The paper demonstrates that pruning with linear replacements and distillation leads to lower perplexity compared to just removing layers (Figure 2, Figure 3). Results on tasks like ARC-easy also show performance retention with these techniques (Figure 4).
Practical Implications and Considerations:
- Model Compression: The pruning techniques offer a way to reduce model size and computational cost for inference, which is critical for deploying LLMs on resource-constrained devices or reducing inference latency.
- Optimization Strategy: Identifying highly linear layers can guide structural pruning efforts, focusing on parts of the model that might be less critical for complex non-linear computations.
- Pretraining Regularization: The cosine regularization suggests a novel way to potentially improve model efficiency and performance during the initial training phase, rather than relying solely on post-hoc optimization techniques. This could lead to intrinsically more efficient architectures.
- Computational Cost: Measuring linearity requires forward passes and matrix computations on intermediate embeddings. Regularized pretraining adds computation to the training loop.
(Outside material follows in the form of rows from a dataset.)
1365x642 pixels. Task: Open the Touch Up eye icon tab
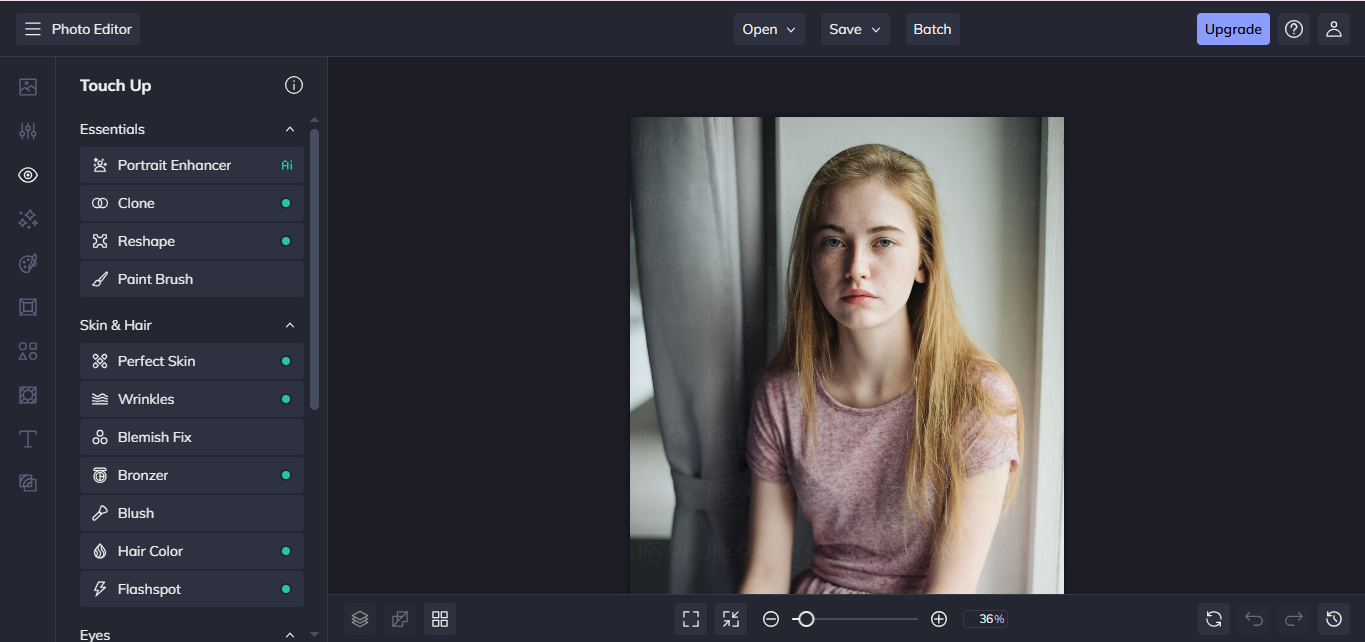tap(28, 175)
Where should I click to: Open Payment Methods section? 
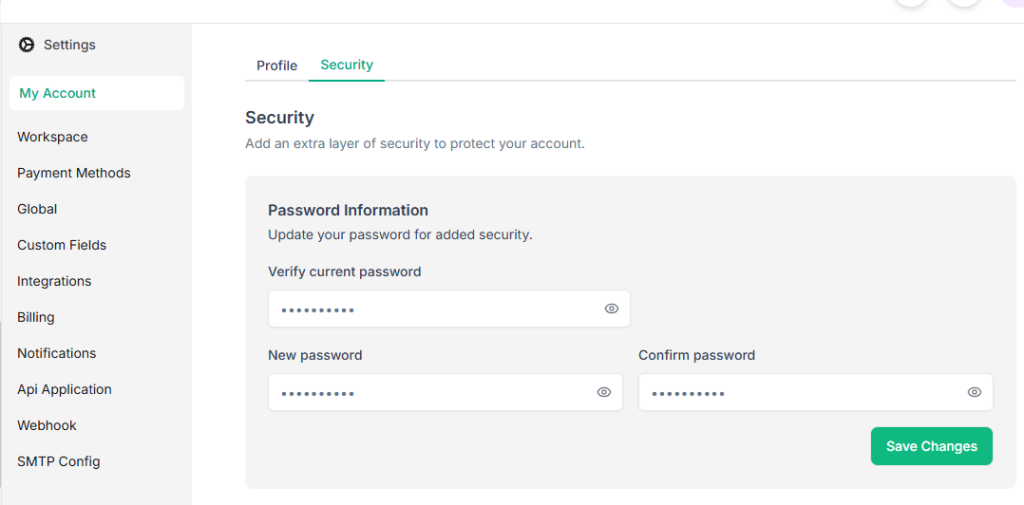(74, 173)
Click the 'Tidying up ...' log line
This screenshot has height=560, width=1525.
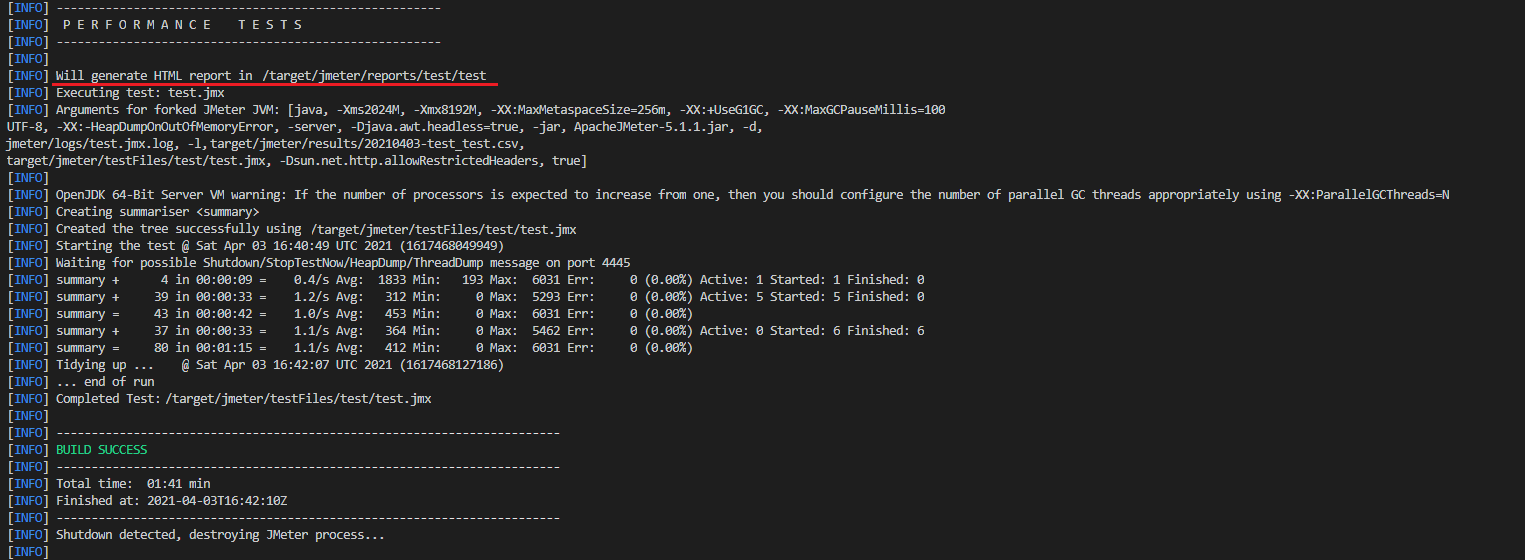pyautogui.click(x=280, y=365)
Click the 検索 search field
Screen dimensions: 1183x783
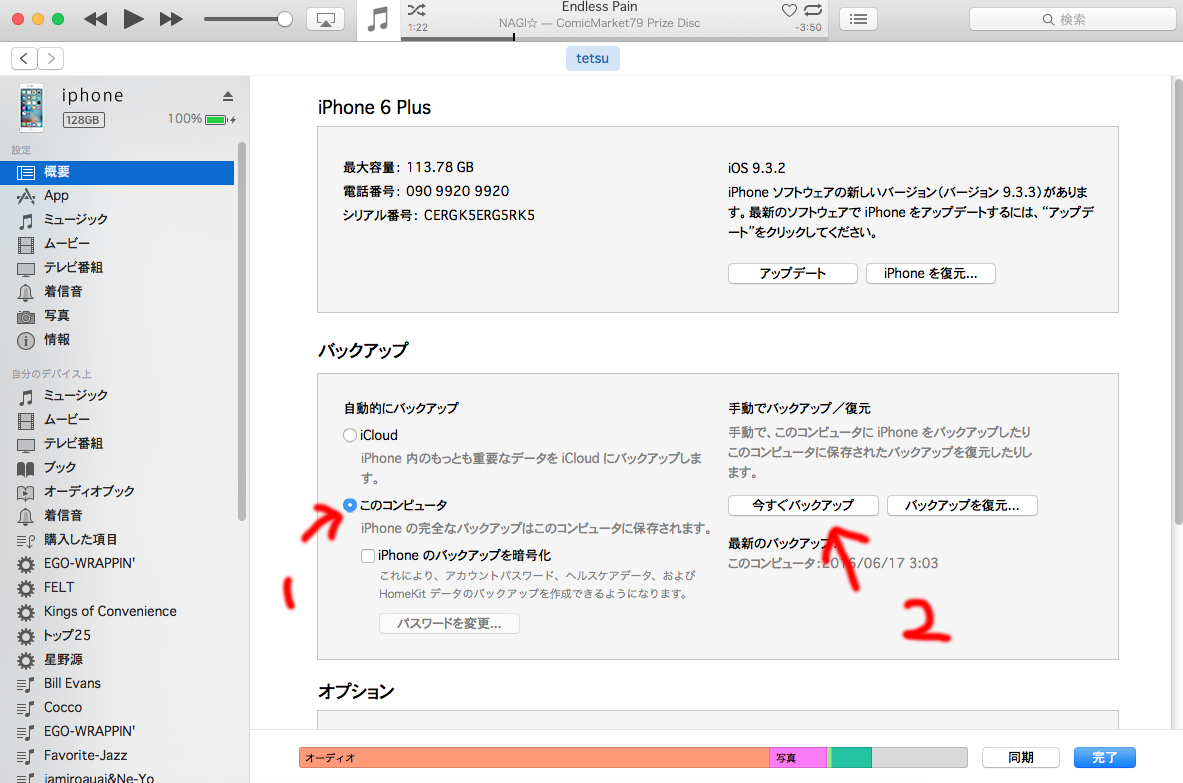1070,19
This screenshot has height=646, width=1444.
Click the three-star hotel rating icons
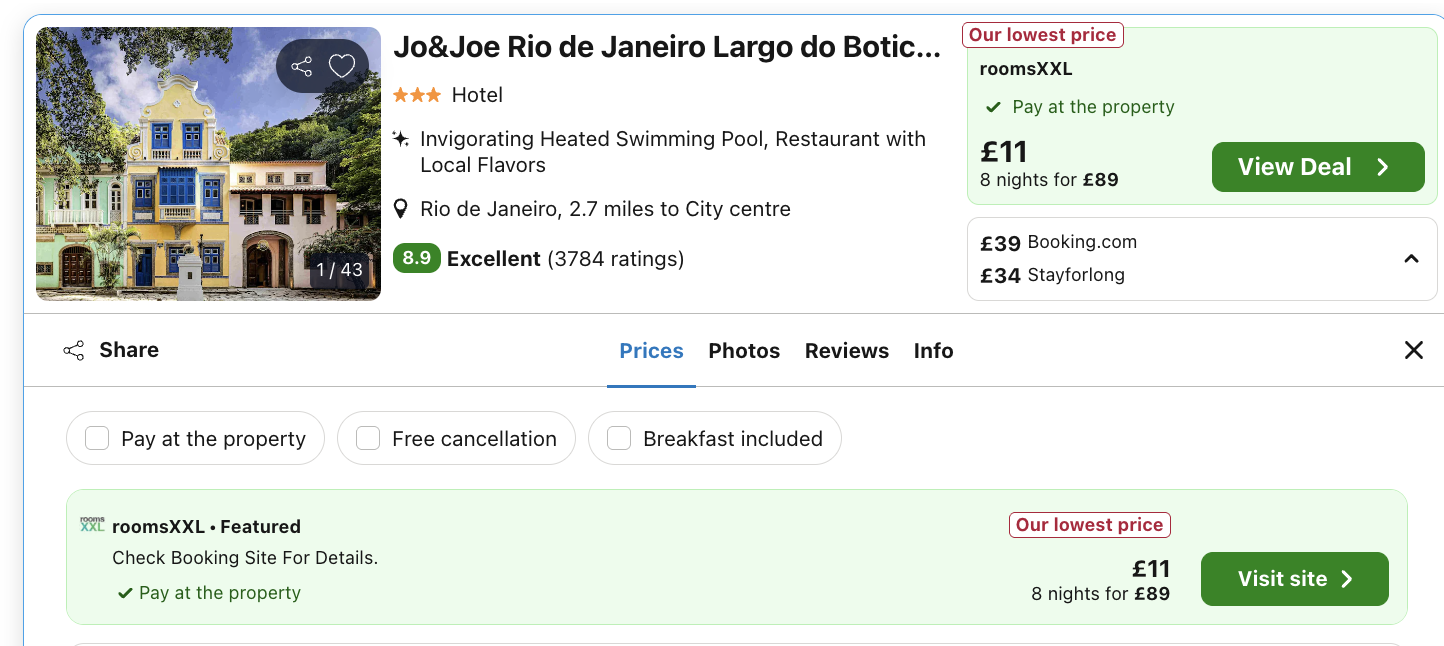(x=416, y=95)
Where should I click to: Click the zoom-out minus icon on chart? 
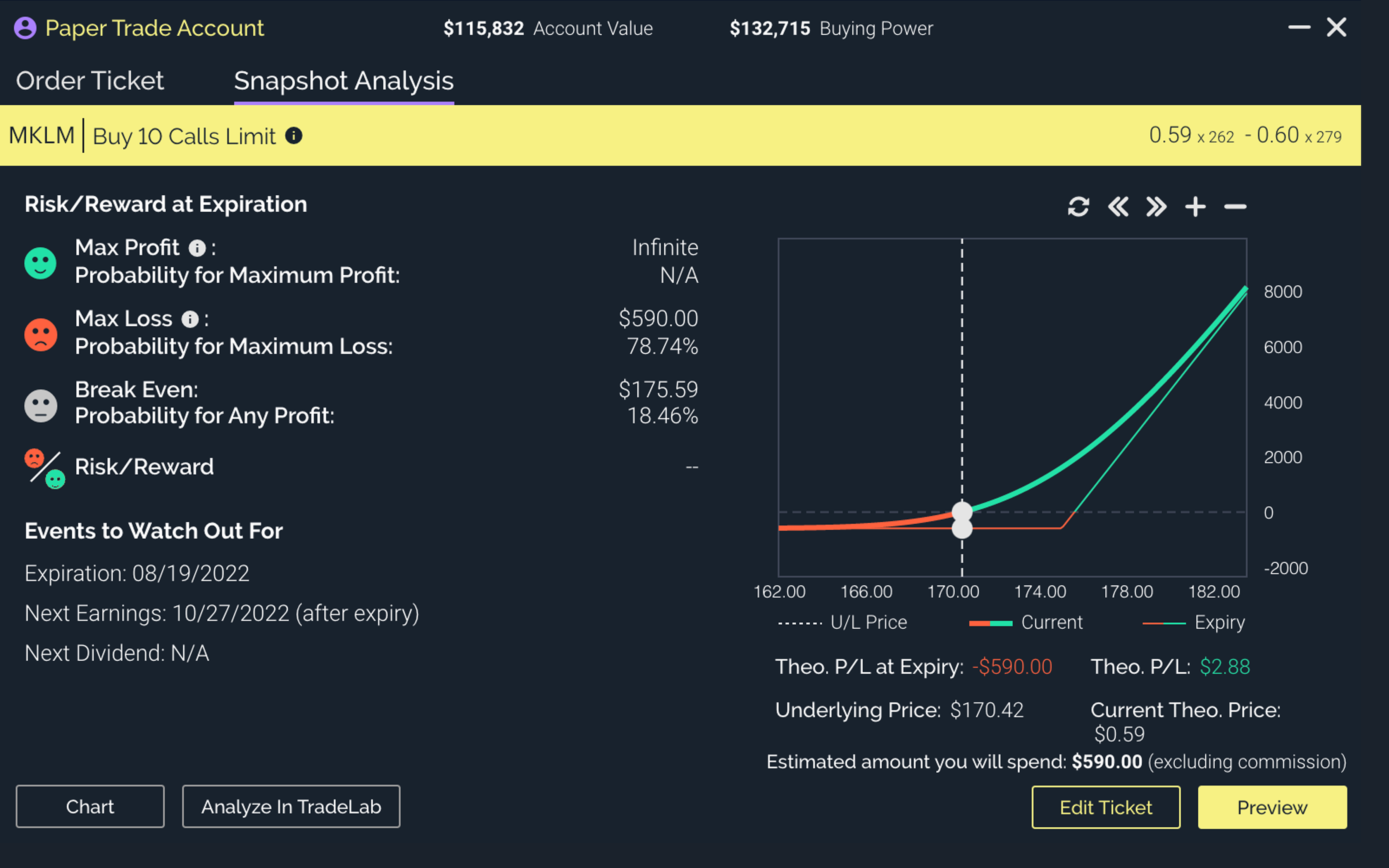(x=1235, y=206)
Pruning reduces inference cost but distillation requires additional training time and compute.
- Generalizability: The analysis focuses on decoders. Applying these findings directly to encoder-only or encoder-decoder models would require further investigation. The effectiveness of pruning and regularization techniques may also vary depending on the specific model architecture, size, and downstream task.
Overall, this research provides empirical evidence for the surprising linearity in transformer decoders and translates this observation into concrete methods for model optimization through regularization, pruning, and distillation.